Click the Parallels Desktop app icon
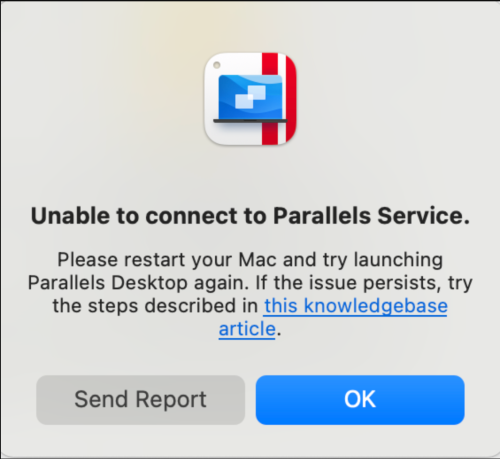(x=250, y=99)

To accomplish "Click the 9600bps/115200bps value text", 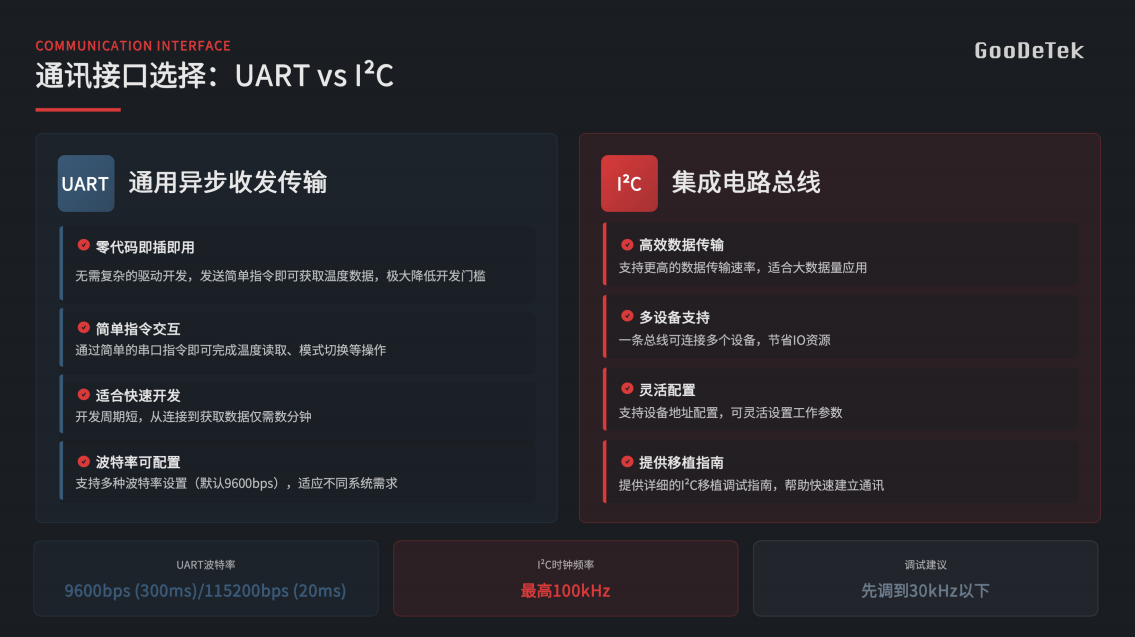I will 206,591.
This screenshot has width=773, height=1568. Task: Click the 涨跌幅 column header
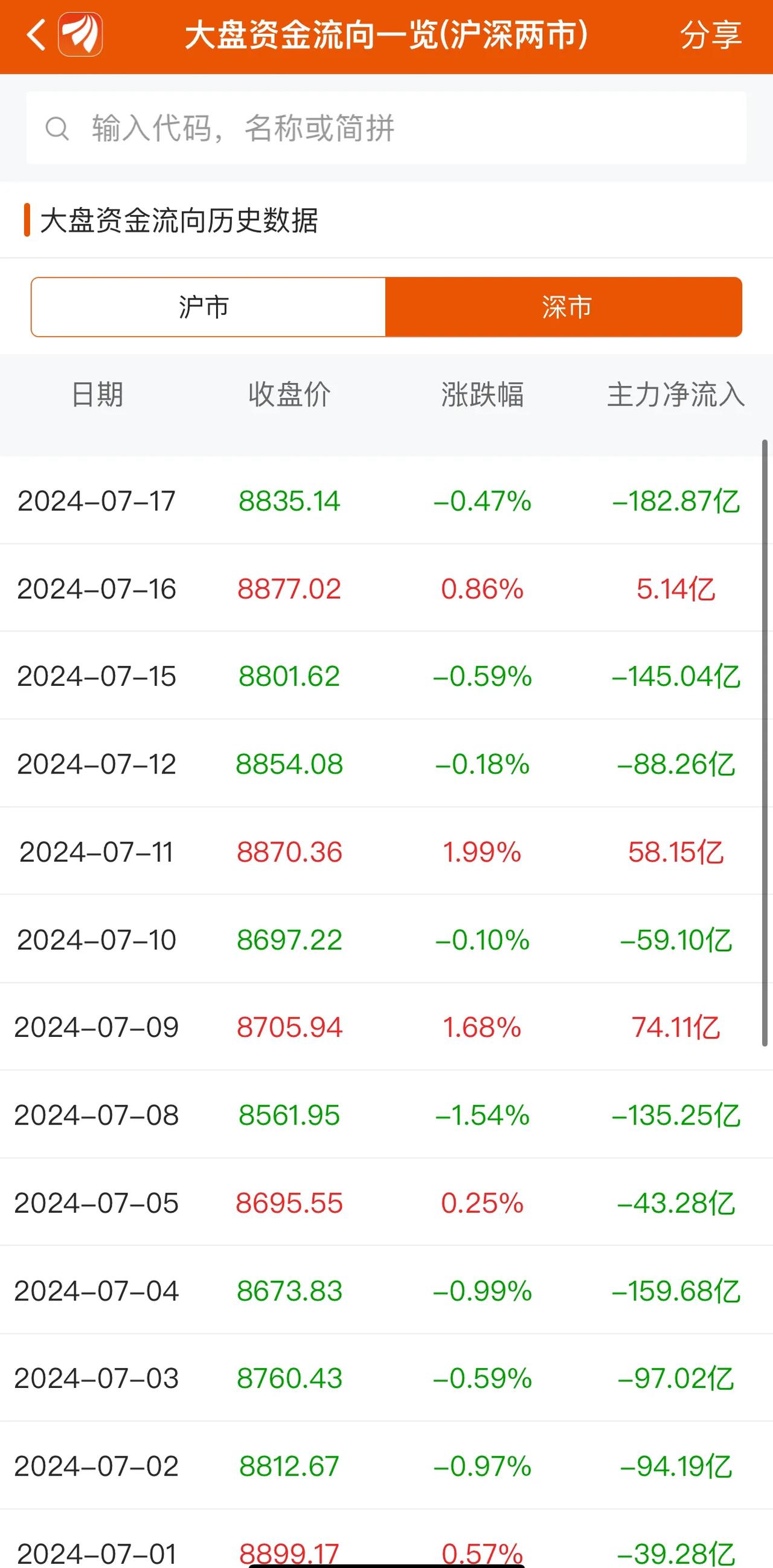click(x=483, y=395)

==

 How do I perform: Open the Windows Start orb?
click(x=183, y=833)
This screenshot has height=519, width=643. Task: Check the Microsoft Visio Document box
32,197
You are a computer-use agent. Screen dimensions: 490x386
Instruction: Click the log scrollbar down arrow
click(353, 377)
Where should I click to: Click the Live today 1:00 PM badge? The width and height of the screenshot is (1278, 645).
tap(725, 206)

---

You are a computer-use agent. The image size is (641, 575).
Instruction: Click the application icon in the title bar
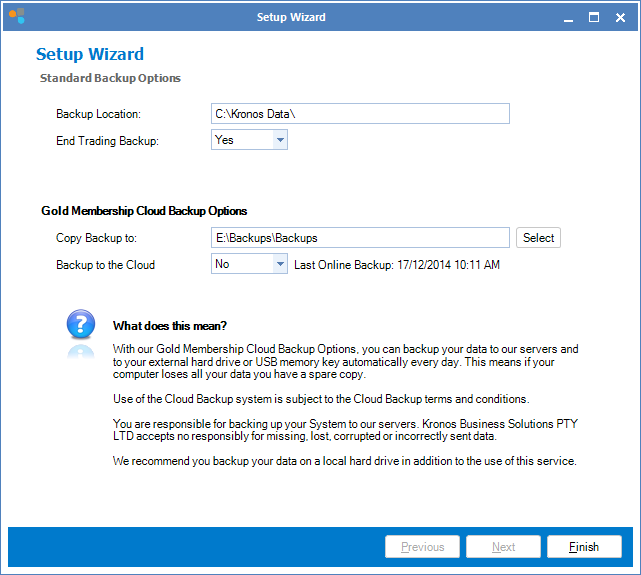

* **The problem**: How many lines in the material contain the string "agent"? Reply with the number and nothing else.

* **Task answer**: 2